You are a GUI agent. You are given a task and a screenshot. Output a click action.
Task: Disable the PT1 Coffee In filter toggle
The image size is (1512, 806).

==

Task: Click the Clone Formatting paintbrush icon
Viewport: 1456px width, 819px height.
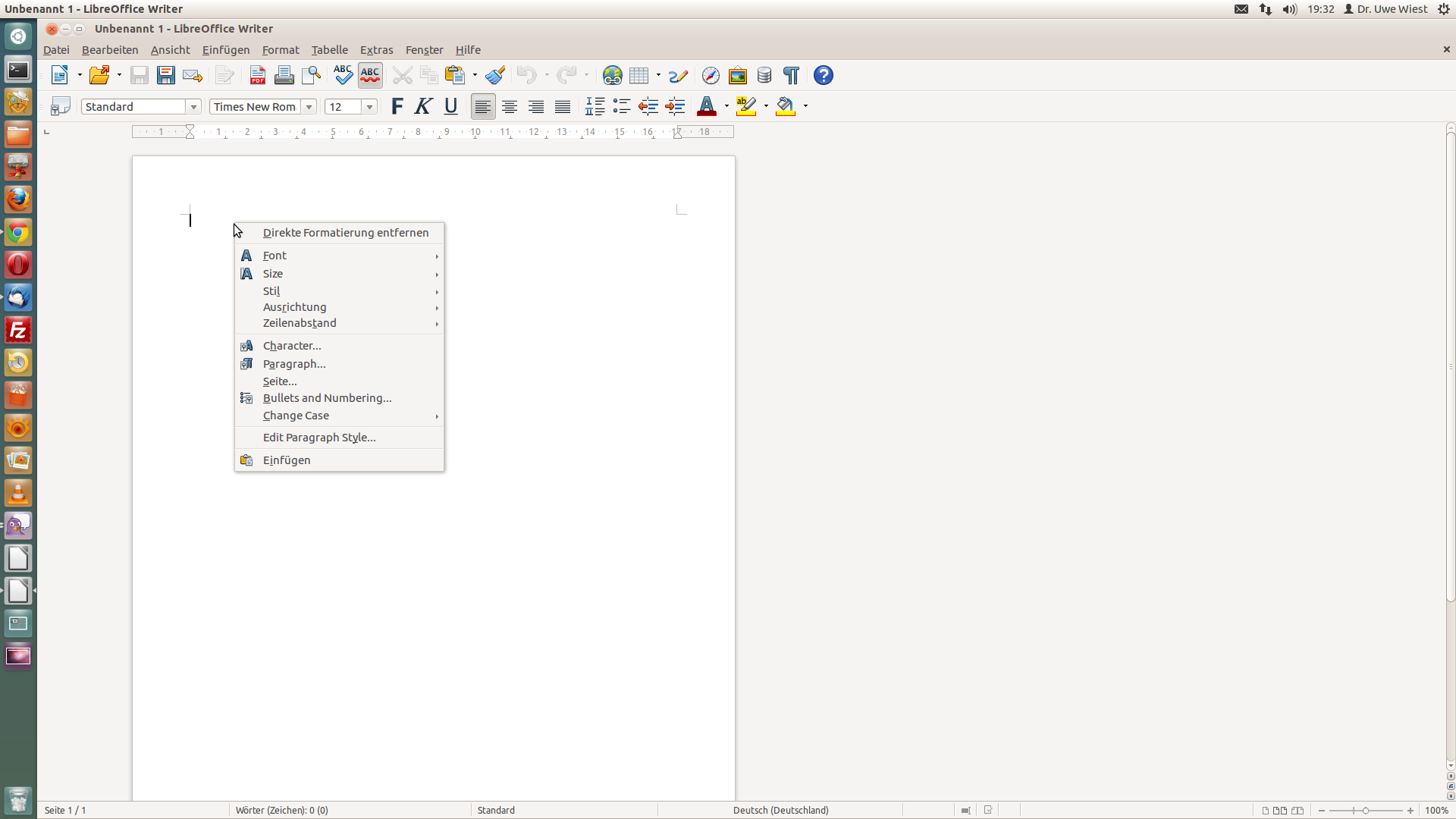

---

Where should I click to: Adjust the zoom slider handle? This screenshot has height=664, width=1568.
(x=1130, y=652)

TASK PROMPT:
Of all the entries above, output exactly the lines between the one holding "Task: Disable the PT1 Coffee In filter toggle" and the one holding "The image size is (1512, 806).", inclusive.

OUTPUT FOR THIS TASK:
Task: Disable the PT1 Coffee In filter toggle
The image size is (1512, 806).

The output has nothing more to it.